§ Passage provided

# Marijuana Passion Music Thread



## The Effen Gee (May 8, 2009)

Whatcha listening too? Are you playing music?

What kind?

Tell us, share if you can.

Do you make you own music? Are you proud?

Tell us, share if you can.

*Tool: 10,000 Days*


----------



## ArtVandolay (May 8, 2009)

I've never heard of the shinnanigans at home.  Are they any good?


----------



## ishnish (May 8, 2009)

I'm currently listening to this track I made called, Monster.
:48:


----------



## wmmeyer (May 8, 2009)

InnaGoddaDaVida/Iron Butterfly.


----------



## smokin427 (May 8, 2009)

In my car with subs I love to listen to Bassnectar and **** like that...they really mess with your mind. Otherwise, I'm pretty much all classic rock....Hendrix, Beatles, Clapton, Doors............ETC ETC


----------



## The Effen Gee (May 8, 2009)

care to share ishnish?


----------



## SmokinMom (May 8, 2009)

Incubus - Talk Shows On Mute

(Incubus tix go on sale Monday! :woohoo: )


----------



## thedonofchronic (May 8, 2009)

i play lead guitar, drums, bass, alto sax, harmonica...

§ Source data

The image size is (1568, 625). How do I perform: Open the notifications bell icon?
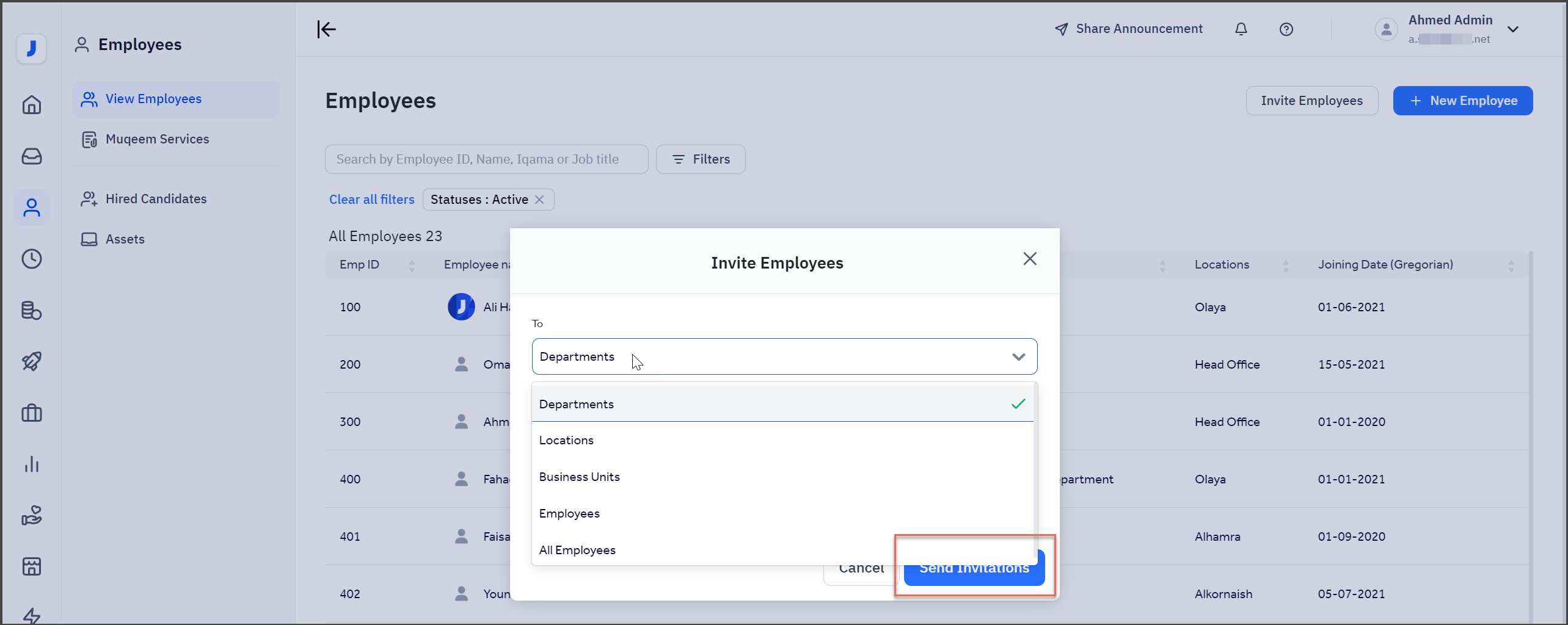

§ Stated task
Repeat everything in the music thread from "## smokin427 (May" down to "to share ishnish?", keeping every word and mark unchanged.

§ Output
## smokin427 (May 8, 2009)

In my car with subs I love to listen to Bassnectar and **** like that...they really mess with your mind. Otherwise, I'm pretty much all classic rock....Hendrix, Beatles, Clapton, Doors............ETC ETC


----------



## The Effen Gee (May 8, 2009)

care to share ishnish?